GIANNETTI Armand [né GIANNETTI Armanno, Ottorino]
[Cette biographie s'inspire d'un texte originellement écrit par Antoine Olivesi et Jean-Marie Guillon ainsi que d’un article signé Louis Botella. Je les ai rassemblés et complétés, en mettant en gras mes propres apports pour pouvoir les distinguer.]
Né le 18 août 1893 à Bientina (province de Pise, Italie) ; métayer ; militant communiste de Martigues (Bouches-du-Rhône) ; syndicaliste CGTU ; responsable de la cellule locale des Amis de l’URSS ; interné.
Arrivé en France à l’âge de trois ans avec ses parents, Jacobo Giannetti et Caroline Vincenti, Armand Giannetti s’était marié en 1919 en Italie avec Rachele Zambelli, et, devenu veuf, avait épousé en 1929 à Martigues Blanche Bidot.

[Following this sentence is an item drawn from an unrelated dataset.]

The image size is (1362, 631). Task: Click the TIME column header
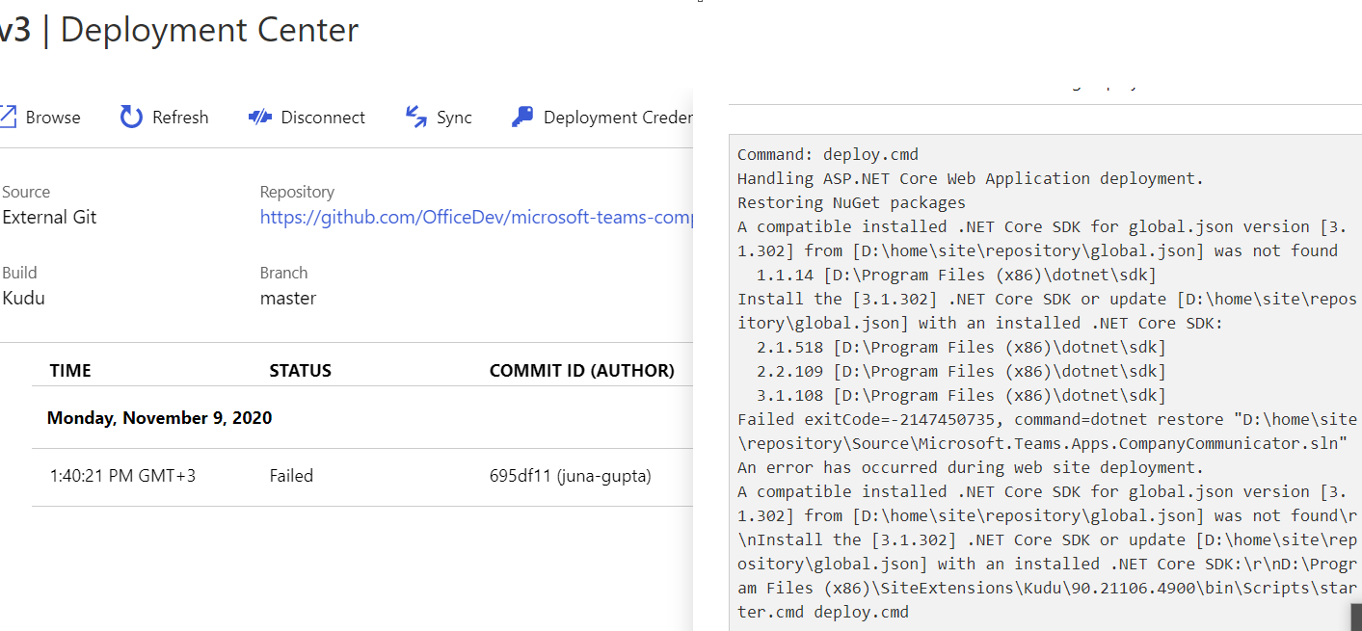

Il avait combattu dans l’infanterie italienne pendant la Première Guerre mondiale. Naturalisé par décret le 27 juin 1928 (sur intervention de Fernand Bouisson, président de la Chambre des députés et élu des Bouches-du-Rhône d’après lui), il habitait Martigues (Bouches-du-Rhône) depuis le début du siècle. Accidenté du travail et sans doute pensionné, il était, depuis 1931, le secrétaire du groupement autonome des mutilés et invalides du travail de Martigues. En 1940, il n’avait pas de profession définie d’après la police, jouant le rôle d’écrivain public, s’occupant des démarches en faveur des accidentés du travail, intervenant pour les expulsés pour solliciter des délais. Il était aussi un militant communiste ardent. Il dira avoir adhéré au parti en 1927.

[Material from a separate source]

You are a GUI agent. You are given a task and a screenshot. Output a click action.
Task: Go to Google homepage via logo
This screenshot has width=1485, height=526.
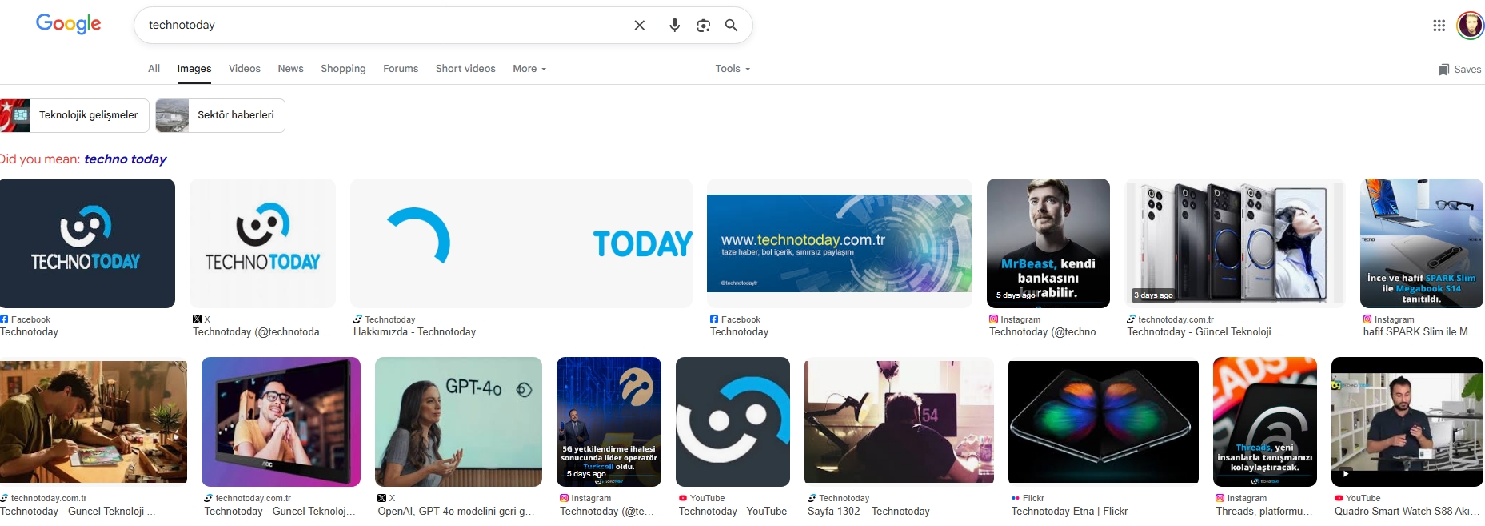click(x=69, y=24)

Dans un rapport sur la propagande communiste qu’il adressait le 19 août 1927 au Directeur de la Sûreté générale, le commissaire de police Tomasi de Martigues mentionnait que les chefs des cellules de la région avaient recruté près de 140 membres en trois jours dans différentes usines, suite aux ordres du rayon de Marseille. Il ajoutait que « tous ces membres, affiliés maintenant à la CGTU, [étaient] en partie des étrangers de nationalité italienne ou espagnole ». Parmi les « étrangers propagandistes », membres de la cellule de Martigues, "Armando" Giannetti, Joseph Negro, Giuseppe Bastoni et Vincenzo Alphonsi avaient été identifiés. Giannetti était alors métayer dans la commune. Toujours aux dires de Tomasi, les militants avaient intensifié leur propagande près du secteur industriel stratégique de Caronte. L’usine Verminck y employait 900 ouvriers et les Établissements maritimes de Caronte voyaient leur production s’envoler. Celle-ci devait passer de 30 à 40.000 tonnes à environ 700.000 tonnes en janvier 1928, faisant du port maritime le 7e de France pour son trafic. Les dockers CGTU de Marseille comme les communistes voyaient cette évolution avec intérêt et tentaient d’y recruter de nouveaux adhérents. Une cellule communiste était d’ailleurs en formation dans le secteur de Croix-Sainte. La Direction de la Sûreté écrivit à Tomasi qu’"Armando" Giannetti était arrivé à Martigues en 1906 depuis Marseille, qu’il avait deux enfants en bas âge avec sa femme Rachelle et qu’il était à ce moment-là à Barrême (Basses-Alpes) à l’Hôtel Gilbert.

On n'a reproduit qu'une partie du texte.